DOCUMENT TEXT:
START

Shukur Nariman oğlu Hamidov () (1 April 1975 – 22 October 2020) was an Azerbaijani officer, national hero and colonel of the Armed Forces of Azerbaijan. He was son to Nariman and Shargiya Hamidov. He was an enlisted member of the army since a young age and had experienced multiple wars. His family were refugees from Armenia that later migrated to Azerbaijan. 

Shukur Hamidov was an attributed soldier with multiple accolades and awards to his name and his legacy follows him with his name being immortalised in the Qubadli district along with a school being named after him in the same country. 

His relations include Zakir Hasanov, the President of Azerbaijan Ilham Aliyev, late Polad Hashimov and Mais Barkhudarov & Khudayar Yusifzade others.

Biography 
Shukur Hamidov was born in the Qubadli District of Azerbaijan SSR. He was the 9th child in the family of Nariman & Shargaya Hamidov. His father gave him the name of his own father. 

Since 8th class Shukur Hamidov devoted himself to the army. Firstly, he graduated Jamshid Nakhchivanski Military Lyceum, then the High Military School in Baku. Hamidov served for more than 20 years.

His elder brother was involved in the first Nagorno-Karabakh war.

On the night from 1st to 2 April 2016 Armenian–Azerbaijani clashes took place along the line of contact in Nagorno-Karabakh and surrounding territories to the south.  On 5 April, a mutual ceasefire agreement was reached. Lieutenant colonel Shukur Hamidov distinguished himself during the capture of the Lalatapa height near Çocuq Mərcanlı village of Jabrayil District.
On 19 April 2016 Azerbaijani President Ilham Aliyev signed orders on awarding honorary titles, orders and medals to a group of Azerbaijani military servicemen who "have distinguished exceptional bravery and heroism while preventing the Armenian military provocations on the contact line of troops and repelling the enemy’s attacks on civilians from April 2 to 5". Shukur Hamidov was awarded the medal of National Hero of Azerbaijan.

END

Source data
START

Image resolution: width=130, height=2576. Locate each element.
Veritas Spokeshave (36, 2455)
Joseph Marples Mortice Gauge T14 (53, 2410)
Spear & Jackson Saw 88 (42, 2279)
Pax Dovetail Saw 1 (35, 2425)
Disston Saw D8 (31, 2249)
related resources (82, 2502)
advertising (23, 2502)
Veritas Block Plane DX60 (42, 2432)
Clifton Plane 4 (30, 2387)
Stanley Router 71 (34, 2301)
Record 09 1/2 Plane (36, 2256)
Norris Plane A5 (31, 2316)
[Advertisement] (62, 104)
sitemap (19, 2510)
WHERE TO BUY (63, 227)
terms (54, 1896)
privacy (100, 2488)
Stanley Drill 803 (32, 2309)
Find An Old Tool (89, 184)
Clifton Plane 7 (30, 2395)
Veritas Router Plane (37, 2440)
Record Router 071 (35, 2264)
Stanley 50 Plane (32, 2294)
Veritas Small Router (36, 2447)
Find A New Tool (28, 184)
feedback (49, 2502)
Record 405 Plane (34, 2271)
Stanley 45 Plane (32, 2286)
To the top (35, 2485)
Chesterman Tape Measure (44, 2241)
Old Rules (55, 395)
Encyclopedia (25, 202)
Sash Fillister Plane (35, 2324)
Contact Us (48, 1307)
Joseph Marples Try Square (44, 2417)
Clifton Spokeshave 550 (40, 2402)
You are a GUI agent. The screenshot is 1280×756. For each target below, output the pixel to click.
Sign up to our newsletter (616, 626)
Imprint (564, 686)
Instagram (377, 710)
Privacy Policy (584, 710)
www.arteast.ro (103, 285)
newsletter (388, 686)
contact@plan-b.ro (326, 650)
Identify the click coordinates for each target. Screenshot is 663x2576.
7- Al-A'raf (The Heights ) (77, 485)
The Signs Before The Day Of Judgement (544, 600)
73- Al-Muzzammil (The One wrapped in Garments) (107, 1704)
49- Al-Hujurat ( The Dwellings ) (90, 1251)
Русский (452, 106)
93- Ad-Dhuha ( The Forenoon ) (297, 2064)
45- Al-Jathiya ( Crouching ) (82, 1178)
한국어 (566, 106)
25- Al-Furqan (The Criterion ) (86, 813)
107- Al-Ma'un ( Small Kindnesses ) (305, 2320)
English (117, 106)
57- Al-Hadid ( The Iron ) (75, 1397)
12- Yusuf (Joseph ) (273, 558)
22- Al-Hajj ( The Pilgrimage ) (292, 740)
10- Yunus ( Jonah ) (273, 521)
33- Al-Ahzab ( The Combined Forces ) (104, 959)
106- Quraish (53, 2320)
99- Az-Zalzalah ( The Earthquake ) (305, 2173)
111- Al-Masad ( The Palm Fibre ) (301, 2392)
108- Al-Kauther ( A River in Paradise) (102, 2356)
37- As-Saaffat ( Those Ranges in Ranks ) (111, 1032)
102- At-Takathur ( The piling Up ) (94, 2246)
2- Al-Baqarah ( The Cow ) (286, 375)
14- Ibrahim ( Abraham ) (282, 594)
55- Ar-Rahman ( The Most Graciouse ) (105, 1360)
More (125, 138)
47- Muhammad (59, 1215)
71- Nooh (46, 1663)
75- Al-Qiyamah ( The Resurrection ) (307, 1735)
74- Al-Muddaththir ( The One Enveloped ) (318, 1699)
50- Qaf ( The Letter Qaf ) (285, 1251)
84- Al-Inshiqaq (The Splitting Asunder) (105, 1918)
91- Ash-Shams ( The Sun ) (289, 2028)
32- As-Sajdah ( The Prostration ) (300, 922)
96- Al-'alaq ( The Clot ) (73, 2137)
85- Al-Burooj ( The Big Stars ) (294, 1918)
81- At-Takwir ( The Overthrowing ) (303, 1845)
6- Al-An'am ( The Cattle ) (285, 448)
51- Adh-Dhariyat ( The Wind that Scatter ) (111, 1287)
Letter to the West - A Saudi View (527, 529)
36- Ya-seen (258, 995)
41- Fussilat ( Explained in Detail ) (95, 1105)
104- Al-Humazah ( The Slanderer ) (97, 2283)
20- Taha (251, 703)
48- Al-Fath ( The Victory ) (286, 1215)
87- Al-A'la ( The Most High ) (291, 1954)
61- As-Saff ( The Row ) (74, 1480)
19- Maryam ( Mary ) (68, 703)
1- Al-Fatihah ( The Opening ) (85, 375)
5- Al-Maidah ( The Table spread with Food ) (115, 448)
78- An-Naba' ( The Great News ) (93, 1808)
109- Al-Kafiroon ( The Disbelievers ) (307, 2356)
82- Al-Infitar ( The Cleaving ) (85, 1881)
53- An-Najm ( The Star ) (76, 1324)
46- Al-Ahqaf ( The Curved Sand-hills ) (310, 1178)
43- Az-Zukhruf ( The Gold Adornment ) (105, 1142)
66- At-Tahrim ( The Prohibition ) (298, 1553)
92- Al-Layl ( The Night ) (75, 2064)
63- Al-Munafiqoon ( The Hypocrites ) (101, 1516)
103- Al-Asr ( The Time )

END

REQUIRED ACTIONS:
1. Reproduce the passage of the Shukur Hamidov biography from "Shukur Hamidov was an" to "Khudayar Yusifzade others.", word for word.
2. Carry on the Shukur Hamidov biography from the point where it stops.

PER-TASK ANSWERS:
1.
Shukur Hamidov was an attributed soldier with multiple accolades and awards to his name and his legacy follows him with his name being immortalised in the Qubadli district along with a school being named after him in the same country. 

His relations include Zakir Hasanov, the President of Azerbaijan Ilham Aliyev, late Polad Hashimov and Mais Barkhudarov & Khudayar Yusifzade others.

2.
List of Armed Conflicts
 2008 Mardakert Skirmishes
 2010 Nagorno-Karabakh clashes
 2010 Mardakert clashes
 2012 Armenian–Azerbaijani border clashes
 2014 Armenian–Azerbaijani clashes
 April War
 Gyunnyut clashes
 July 2020 Armenian–Azerbaijani clashes
 2020 Nagorno-Karabakh war

On 10 May 2016, during the visit of Azerbaijani defense minister Zakir Hasanov to military units in the frontline lieutenant colonel Shukur Hamidov for his bravery during the capture of Lalatapa height in early April, was prematurely promoted to the rank of colonel.

Honours 
  Azerbaijan for the Fatherland Medal Ribbon
  Azerbaijan for Liberation Medal Ribbon
  Azerbaijan for Liberation Medal Ribbon
  Azerbaijan for Liberation Medal Ribbon
  (2001) — Jubilee medal "10th anniversary of the Armed Forces of the Republic of Azerbaijan" 
  Azerbaijan Democratic Republic Jubilee medal 100 years
  (2005) — Medal "For impeccable service" III degree
  (2008) — Jubilee medal "90th anniversary of the Armed Forces of the Republic of Azerbaijan"
  (2010) — Medal "For impeccable service" II degree
  (2013) — Jubilee medal "95th Anniversary of the Armed Forces of Azerbaijan"
  (2015) — Medal "For impeccable service" I degree
  (2016) — National Hero of Azerbaijan
  (2018) — Jubilee medal "100th anniversary of the Azerbaijani Army"
  - Gold Star Medal of Azerbaijan

Short Film
Aprel yüksəkliyi (2018) - Azərbaycanın Milli Qəhrəmanı Şükür Həmidov

Shukur Hamidov National Hero of Azerbaijan Milli Qəhrəman Şükür Həmidov

Death 
On the 22nd October 2020, Hamidov was shot and killed during the Lachin offensive, of the 2020 Nagorno-Karabakh conflict.  

A commemoration ceremony was held on the 1st of April, 2021.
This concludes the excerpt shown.